Yeah, I would think so. Another option I just thought of while trying to come up with similar use cases in sklearn is something more like random forest OOB error. In that case, the score and predictions are set as fit attributes oob_score_ and oob_predictions_ (assuming you instantiate the estimator with oob_score=True). What do you think about using attributes to store the independent accuracy score and predictions, rather than modifying the methods? I'm not sure what my preference is, between the two options...

In the case where we have two samples that are identical (and thus identical X vectors) but only one was used in fitting, then the sample that was not used in fitting does not need an independent neighbor and would use the identical sample as its first nearest neighbor (the "identical-twin" case).

Good point! I had a vague thought that we could exclude zero-distance neighbors, but of course there is a possibility for legitimately identical samples, especially with a small number of covariates.

But I think we discussed that this is really outside the scope of the initial sknnr package because we aren't even yet suggesting that these estimators are used in a spatial context. In a wrapping package that deals with accuracy assessment at the pixel scale in plot footprints, my current thought is that we would:

Yeah, I thought that's where we'd landed. Your outline for how to solve this in the wrapper package sounds like a good approach!

Note that for map prediction, pixels are allowed to use their own samples/plots as neighbors, so the above just applies to independent AA. Have I totally confused things?

There are definitely a lot of little corner cases and gotchas to watch out for, but I think you've laid them out as clearly as possible!

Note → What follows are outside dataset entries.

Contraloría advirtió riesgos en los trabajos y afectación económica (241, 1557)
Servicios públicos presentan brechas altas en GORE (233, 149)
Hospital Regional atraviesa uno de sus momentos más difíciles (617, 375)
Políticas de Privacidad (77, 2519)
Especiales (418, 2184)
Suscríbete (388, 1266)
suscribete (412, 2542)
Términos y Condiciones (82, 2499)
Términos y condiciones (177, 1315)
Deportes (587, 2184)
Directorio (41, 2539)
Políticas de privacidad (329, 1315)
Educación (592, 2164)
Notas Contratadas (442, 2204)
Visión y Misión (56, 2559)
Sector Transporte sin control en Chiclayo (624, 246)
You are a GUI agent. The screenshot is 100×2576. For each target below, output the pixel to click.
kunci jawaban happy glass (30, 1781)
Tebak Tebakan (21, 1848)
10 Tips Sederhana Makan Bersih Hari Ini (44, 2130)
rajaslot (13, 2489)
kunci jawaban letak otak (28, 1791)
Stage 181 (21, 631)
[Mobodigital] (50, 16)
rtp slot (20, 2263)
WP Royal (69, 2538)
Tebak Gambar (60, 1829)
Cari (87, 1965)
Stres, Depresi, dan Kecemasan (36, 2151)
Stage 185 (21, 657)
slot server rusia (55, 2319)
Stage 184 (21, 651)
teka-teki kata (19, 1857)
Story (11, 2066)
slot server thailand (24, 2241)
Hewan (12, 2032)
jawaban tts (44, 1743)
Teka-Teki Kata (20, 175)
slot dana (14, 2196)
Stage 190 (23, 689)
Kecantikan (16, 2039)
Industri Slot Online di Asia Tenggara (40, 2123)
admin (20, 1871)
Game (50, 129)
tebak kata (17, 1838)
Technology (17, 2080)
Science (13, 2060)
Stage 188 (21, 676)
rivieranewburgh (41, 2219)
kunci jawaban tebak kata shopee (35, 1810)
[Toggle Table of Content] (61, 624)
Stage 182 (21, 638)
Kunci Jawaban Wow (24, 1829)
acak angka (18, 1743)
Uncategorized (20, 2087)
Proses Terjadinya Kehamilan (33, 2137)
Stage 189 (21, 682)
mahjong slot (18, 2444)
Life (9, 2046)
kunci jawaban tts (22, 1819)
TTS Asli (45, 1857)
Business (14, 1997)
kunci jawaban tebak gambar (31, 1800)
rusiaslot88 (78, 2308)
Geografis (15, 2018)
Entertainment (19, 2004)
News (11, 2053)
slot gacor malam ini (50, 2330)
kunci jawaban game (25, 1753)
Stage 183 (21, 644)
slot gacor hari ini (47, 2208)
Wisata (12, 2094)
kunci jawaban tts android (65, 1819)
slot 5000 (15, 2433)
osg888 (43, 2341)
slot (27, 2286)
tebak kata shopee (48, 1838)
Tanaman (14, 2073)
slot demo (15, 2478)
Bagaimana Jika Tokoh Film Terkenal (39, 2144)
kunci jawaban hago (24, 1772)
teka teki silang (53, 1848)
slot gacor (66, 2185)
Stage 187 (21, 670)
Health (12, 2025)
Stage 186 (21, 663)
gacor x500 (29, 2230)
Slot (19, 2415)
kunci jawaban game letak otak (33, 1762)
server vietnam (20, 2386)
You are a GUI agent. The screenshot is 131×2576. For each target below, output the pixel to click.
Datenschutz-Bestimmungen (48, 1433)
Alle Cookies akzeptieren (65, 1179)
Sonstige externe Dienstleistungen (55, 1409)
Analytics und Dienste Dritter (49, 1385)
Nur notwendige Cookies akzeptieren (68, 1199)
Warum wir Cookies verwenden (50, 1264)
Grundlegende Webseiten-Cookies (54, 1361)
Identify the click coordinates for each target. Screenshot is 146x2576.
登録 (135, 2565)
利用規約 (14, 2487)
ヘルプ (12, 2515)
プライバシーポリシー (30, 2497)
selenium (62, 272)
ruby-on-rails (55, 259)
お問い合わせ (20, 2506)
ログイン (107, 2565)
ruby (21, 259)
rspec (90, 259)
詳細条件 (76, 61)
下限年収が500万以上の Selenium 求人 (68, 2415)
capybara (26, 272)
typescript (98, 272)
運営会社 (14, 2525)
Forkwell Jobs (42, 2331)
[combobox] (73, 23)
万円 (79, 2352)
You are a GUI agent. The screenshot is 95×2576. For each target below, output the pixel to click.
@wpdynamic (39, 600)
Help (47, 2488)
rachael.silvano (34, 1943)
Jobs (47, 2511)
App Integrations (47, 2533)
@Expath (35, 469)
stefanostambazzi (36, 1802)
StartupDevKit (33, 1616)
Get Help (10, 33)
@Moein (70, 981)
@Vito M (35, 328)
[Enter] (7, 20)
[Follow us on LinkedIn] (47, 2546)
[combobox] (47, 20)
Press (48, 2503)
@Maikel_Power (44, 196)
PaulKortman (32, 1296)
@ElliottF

I appreciate how you spaced them out rather than laying them all on me at the outset of the project, which would have been pretty overwhelming!

grovduck commented 1 year ago

Another option I just thought of while trying to come up with similar use cases in sklearn is something more like random forest OOB error. In that case, the score and predictions are set as fit attributes oob_score_ and oob_predictions_ (assuming you instantiate the estimator with oob_score=True). What do you think about using attributes to store the independent accuracy score and predictions, rather than modifying the methods? I'm not sure what my preference is, between the two options...

How interesting! I hadn't even considered this approach. It really feels like these developers found themselves in a similar situation as we are now and had to come up with a solution :smile:. I think I lean toward the predict(self, X=None) call a bit more, but can be convinced otherwise. For now, I'll plan to go with this approach and see what issues it brings up.

There are definitely a lot of little corner cases and gotchas to watch out for ...

It feels like my life is full of gotchas!

aazuspan commented 1 year ago

I think I lean toward the predict(self, X=None) call a bit more, but can be convinced otherwise. For now, I'll plan to go with this approach and see what issues it brings up.

Sounds good to me!

grovduck commented 1 year ago

@aazuspan, I've made some headway with this issue mostly in terms of creating data from yaImpute to support the tests, such that I can see that this code is working. But I'm currently blocked on a couple of issues that I could use your help with.

First, I was leaning toward the implementation like you suggested:

def predict(self, X=None):
    return super().predict(X)

but recognizing that I need to do the same with score, I come up against providing a keyword argument X before the required argument y, i.e.

def score(self, X=None, y):
    return super().score(X, y)

I can flip the arguments, but that causes many checks to fail. I'm not sure there is a good way to do this without violating the familiar API? For now, I went back to naming these predict_independent and score_independent and implementing them as:

class IndependentPredictionMixin:
    """
    Mixin for KNeighborsRegressor derived classes that return predictions
    that don't include itself in the nearest neighbors.
    """

    def predict_independent(self) -> NDArray:
        return super().predict(X=None)

    def score_independent(self, y) -> float:
        return super().score(X=None, y=y)

We can also revisit storing these as fit attributes like your other suggestion.

This design, however, brings up an additional issue. I wanted to add this as a mix-in, but mypy is complaining that these two methods are undefined in superclass.

src\sknnr\_base.py:95: error: "predict" undefined in superclass  [misc]
src\sknnr\_base.py:98: error: "score" undefined in superclass  [misc]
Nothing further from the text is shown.